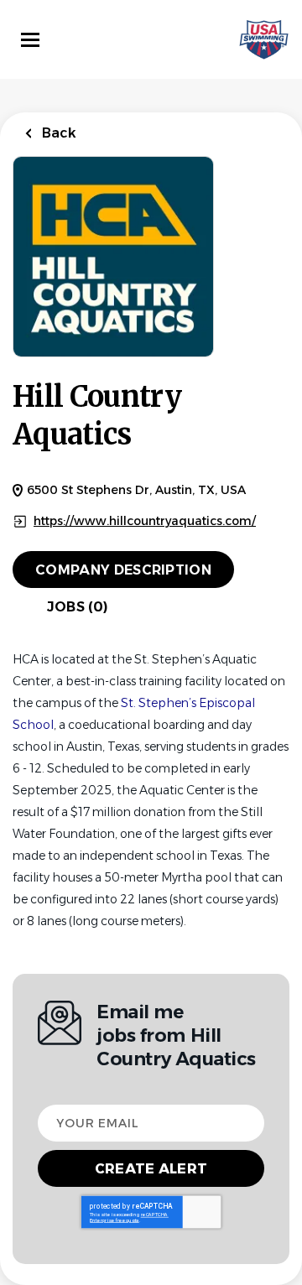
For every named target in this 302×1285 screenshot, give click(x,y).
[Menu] (30, 40)
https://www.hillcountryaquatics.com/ (145, 521)
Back (57, 133)
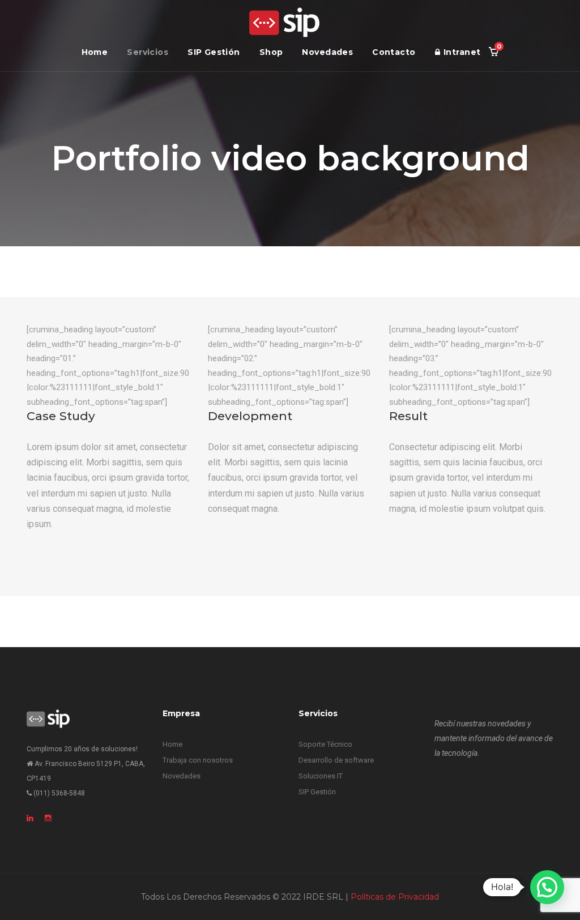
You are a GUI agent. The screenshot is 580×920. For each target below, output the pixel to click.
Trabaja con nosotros (198, 760)
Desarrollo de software (336, 760)
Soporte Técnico (325, 744)
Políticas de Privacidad (395, 897)
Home (95, 52)
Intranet (461, 52)
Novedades (327, 52)
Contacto (393, 52)
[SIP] (284, 23)
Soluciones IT (320, 776)
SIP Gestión (213, 52)
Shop (271, 52)
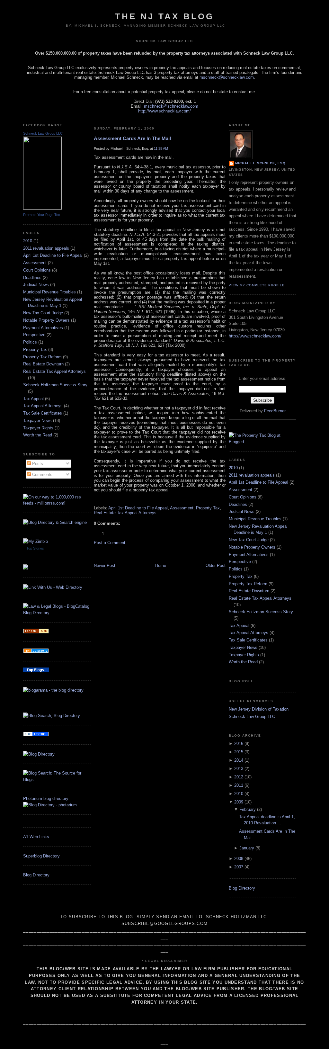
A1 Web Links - (37, 836)
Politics (30, 342)
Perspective (34, 334)
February (247, 809)
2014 (238, 760)
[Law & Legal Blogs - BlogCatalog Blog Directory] (57, 612)
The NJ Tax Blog (164, 16)
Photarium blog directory (45, 798)
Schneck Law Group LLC (43, 133)
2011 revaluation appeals (46, 248)
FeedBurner (275, 410)
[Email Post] (94, 499)
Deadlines (32, 277)
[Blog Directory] (39, 754)
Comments (41, 474)
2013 (238, 768)
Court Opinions (37, 270)
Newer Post (104, 565)
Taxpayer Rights (38, 428)
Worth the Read (37, 435)
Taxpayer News (37, 420)
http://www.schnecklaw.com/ (164, 111)
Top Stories (35, 548)
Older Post (216, 565)
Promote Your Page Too (41, 215)
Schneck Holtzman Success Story (55, 384)
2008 (238, 858)
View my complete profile (257, 285)
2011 (238, 785)
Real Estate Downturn (43, 364)
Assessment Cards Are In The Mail (132, 138)
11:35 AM (161, 148)
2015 (238, 751)
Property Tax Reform (42, 356)
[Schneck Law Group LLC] (42, 208)
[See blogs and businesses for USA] (36, 632)
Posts (37, 463)
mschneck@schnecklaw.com (227, 77)
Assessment (35, 262)
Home (160, 565)
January (246, 848)
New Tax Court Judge (43, 312)
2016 (238, 743)
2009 (238, 802)
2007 (238, 867)
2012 (238, 777)
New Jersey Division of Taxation (259, 709)
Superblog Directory (41, 856)
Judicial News (36, 284)
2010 (27, 240)
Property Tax (35, 349)
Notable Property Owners (46, 320)
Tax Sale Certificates (42, 413)
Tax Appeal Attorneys (43, 405)
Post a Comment (109, 542)
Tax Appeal (33, 398)
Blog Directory (36, 875)
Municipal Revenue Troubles (49, 292)
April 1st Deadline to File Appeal (53, 255)
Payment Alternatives (43, 327)
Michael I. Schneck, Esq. (261, 163)
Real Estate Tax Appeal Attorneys (54, 371)
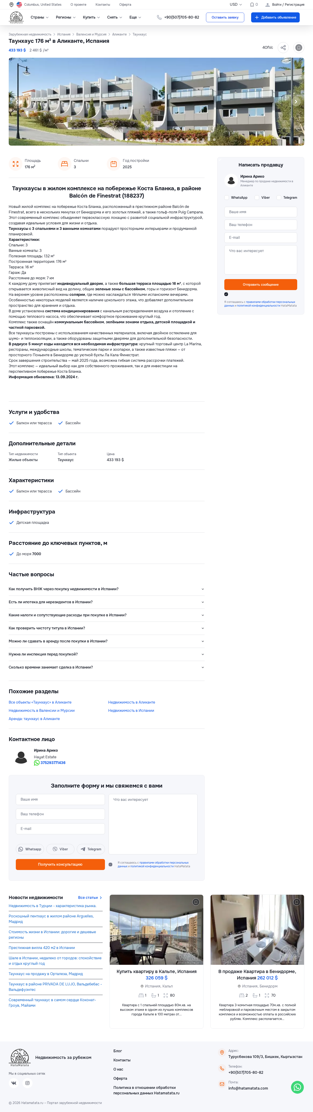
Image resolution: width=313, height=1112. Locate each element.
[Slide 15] (175, 139)
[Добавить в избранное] (298, 47)
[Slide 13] (164, 139)
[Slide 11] (153, 139)
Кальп (167, 986)
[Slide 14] (170, 139)
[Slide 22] (214, 139)
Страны (37, 17)
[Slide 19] (197, 139)
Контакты (103, 5)
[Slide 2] (104, 139)
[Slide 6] (126, 139)
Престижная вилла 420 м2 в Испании (42, 947)
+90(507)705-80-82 (245, 1072)
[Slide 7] (131, 139)
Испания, (153, 986)
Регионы (63, 17)
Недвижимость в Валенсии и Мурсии (42, 710)
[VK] (14, 1083)
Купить (89, 17)
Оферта (125, 5)
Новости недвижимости (36, 897)
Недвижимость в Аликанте (131, 702)
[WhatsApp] (297, 1087)
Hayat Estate (45, 757)
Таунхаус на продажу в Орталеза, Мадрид (46, 973)
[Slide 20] (203, 139)
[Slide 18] (192, 139)
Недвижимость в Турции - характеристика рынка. (52, 905)
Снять (112, 17)
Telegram (290, 198)
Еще (133, 17)
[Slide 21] (208, 139)
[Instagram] (27, 1083)
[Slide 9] (142, 139)
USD (234, 4)
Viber (265, 198)
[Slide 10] (148, 139)
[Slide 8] (137, 139)
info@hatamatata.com (248, 1088)
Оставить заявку (225, 17)
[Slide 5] (120, 139)
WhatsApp (239, 198)
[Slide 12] (159, 139)
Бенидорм (268, 986)
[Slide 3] (109, 139)
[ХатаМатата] (20, 1057)
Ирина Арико (46, 750)
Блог (117, 1051)
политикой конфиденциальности (152, 866)
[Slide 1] (98, 139)
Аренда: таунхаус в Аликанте (34, 718)
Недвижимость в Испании (131, 710)
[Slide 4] (115, 139)
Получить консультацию (60, 864)
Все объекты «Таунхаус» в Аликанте (40, 702)
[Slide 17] (186, 139)
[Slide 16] (181, 139)
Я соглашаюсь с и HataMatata (154, 864)
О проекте (78, 5)
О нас (118, 1069)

★ ★ ★ ★ ★ ★ ★

▶ AIM: Reproduce the entries above exactly, starting with the line that contains "[See blogs and businesses for USA] (36, 632)" and continuing through the line that contains "[Slide 22] (214, 139)", both included, and omit the pictures from your answer.

▶ ANSWER FOR THE TASK:
[See blogs and businesses for USA] (36, 632)
Posts (37, 463)
mschneck@schnecklaw.com (227, 77)
Assessment (35, 262)
Home (160, 565)
January (246, 848)
New Tax Court Judge (43, 312)
2016 (238, 743)
2009 (238, 802)
2007 (238, 867)
2012 (238, 777)
New Jersey Division of Taxation (259, 709)
Superblog Directory (41, 856)
Judicial News (36, 284)
2010 (27, 240)
Property Tax (35, 349)
Notable Property Owners (46, 320)
Tax Sale Certificates (42, 413)
Tax Appeal Attorneys (43, 405)
Post a Comment (109, 542)
Tax Appeal (33, 398)
Blog Directory (36, 875)
Municipal Revenue Troubles (49, 292)
April 1st Deadline to File Appeal (53, 255)
Payment Alternatives (43, 327)
Michael I. Schneck, Esq. (261, 163)
Real Estate Tax Appeal Attorneys (54, 371)
Image resolution: width=313, height=1112. Locate each element.
[Slide 15] (175, 139)
[Добавить в избранное] (298, 47)
[Slide 13] (164, 139)
[Slide 11] (153, 139)
Кальп (167, 986)
[Slide 14] (170, 139)
[Slide 22] (214, 139)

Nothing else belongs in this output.